## [GOAL]
Transcribe the passage on blogging and journalism below, starting at "Journalism usually operates" and ending at "serious investigative journalism.".

## [TEXT EXCERPT]
Bloggers gain reputations. Bloggers are more likely to be criticized or engaged in public, in comment sections, other blogs or even the MSM. Bloggers refer to each other frequently, forming webs of information. Bloggers can cheat too, but it doesn't matter unless they have a significant readership (in numbers or quality), and they are unlikely to hold onto the readership if they are caught cheating. In a way, blogging has some roots in Usenet and electronic bulletin boards.

Journalism usually operates in an opaque environment. Blogging is less opaque - depending on the blogger. I have reported some original stories on my blog. Is there any reason to trust them? It depends on your knowledge of me and the subject. Is it journalism? Beats me and don't care. It's an organized collection of prose revealing information.

In the future, I suspect more bloggers will be reporting directly. But they won't displace the need for organizations with the assets to do serious investigative journalism.

One unique value of blogging over current MSM technology and practice is interactivity. Currently this is usually in comment sections, some of which, like Roger Simon's are themselves often full of interesting information and true civic discourse. Sometimes it is less real time and filtered, such as Glenn Reynold's practive of only accepting email. RSS is an newer automated intertie technology which may add a new dimension to both the knowledge web aspect and interactivity.

Posted by: John Moore at October 6, 2004 10:14 PM | Permalink

Tim,

At the level of generality of "religion in public discourse," then yes, everything is an opportunity for civic journalism. Name a major aspect of life at a general level, like religion, that isn't an opportunity for civic journalism. Is discourse about "family" an opportunity for civic journalism?

## [MATERIAL PROVIDED]
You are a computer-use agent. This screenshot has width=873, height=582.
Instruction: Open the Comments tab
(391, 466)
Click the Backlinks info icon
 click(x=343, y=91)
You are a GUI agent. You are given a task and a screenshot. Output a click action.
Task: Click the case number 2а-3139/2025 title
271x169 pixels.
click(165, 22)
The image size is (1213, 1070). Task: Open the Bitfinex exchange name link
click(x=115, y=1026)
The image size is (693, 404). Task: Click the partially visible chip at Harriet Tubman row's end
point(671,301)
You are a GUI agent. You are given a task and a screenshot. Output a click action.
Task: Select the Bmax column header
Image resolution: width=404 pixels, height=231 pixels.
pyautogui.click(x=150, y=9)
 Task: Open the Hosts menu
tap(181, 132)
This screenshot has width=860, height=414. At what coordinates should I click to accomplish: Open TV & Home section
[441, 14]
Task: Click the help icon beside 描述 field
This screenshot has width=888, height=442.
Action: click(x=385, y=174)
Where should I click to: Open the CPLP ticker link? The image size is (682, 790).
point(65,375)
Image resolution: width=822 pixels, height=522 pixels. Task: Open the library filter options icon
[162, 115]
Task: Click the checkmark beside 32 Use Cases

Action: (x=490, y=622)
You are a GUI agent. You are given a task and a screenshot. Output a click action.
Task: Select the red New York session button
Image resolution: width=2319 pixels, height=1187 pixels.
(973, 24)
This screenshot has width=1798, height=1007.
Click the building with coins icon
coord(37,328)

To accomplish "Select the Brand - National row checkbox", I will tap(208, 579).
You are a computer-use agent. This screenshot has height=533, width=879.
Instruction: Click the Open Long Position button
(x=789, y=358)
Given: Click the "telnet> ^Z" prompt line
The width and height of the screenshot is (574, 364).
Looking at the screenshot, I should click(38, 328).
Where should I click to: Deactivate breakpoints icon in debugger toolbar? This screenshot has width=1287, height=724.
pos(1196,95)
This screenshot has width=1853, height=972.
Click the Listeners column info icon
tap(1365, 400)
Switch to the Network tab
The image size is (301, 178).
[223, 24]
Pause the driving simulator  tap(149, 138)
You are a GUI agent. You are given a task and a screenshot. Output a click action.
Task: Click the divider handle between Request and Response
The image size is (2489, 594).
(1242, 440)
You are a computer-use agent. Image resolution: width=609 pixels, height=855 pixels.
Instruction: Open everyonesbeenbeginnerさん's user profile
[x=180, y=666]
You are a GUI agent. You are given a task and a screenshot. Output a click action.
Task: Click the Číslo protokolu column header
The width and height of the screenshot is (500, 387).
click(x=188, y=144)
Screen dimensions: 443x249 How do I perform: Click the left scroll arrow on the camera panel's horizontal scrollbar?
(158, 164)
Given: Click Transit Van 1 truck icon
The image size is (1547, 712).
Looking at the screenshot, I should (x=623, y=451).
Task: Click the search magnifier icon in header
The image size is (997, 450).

## [SOLUTION TO THIS EXERCISE]
Journalism usually operates in an opaque environment. Blogging is less opaque - depending on the blogger. I have reported some original stories on my blog. Is there any reason to trust them? It depends on your knowledge of me and the subject. Is it journalism? Beats me and don't care. It's an organized collection of prose revealing information.

In the future, I suspect more bloggers will be reporting directly. But they won't displace the need for organizations with the assets to do serious investigative journalism.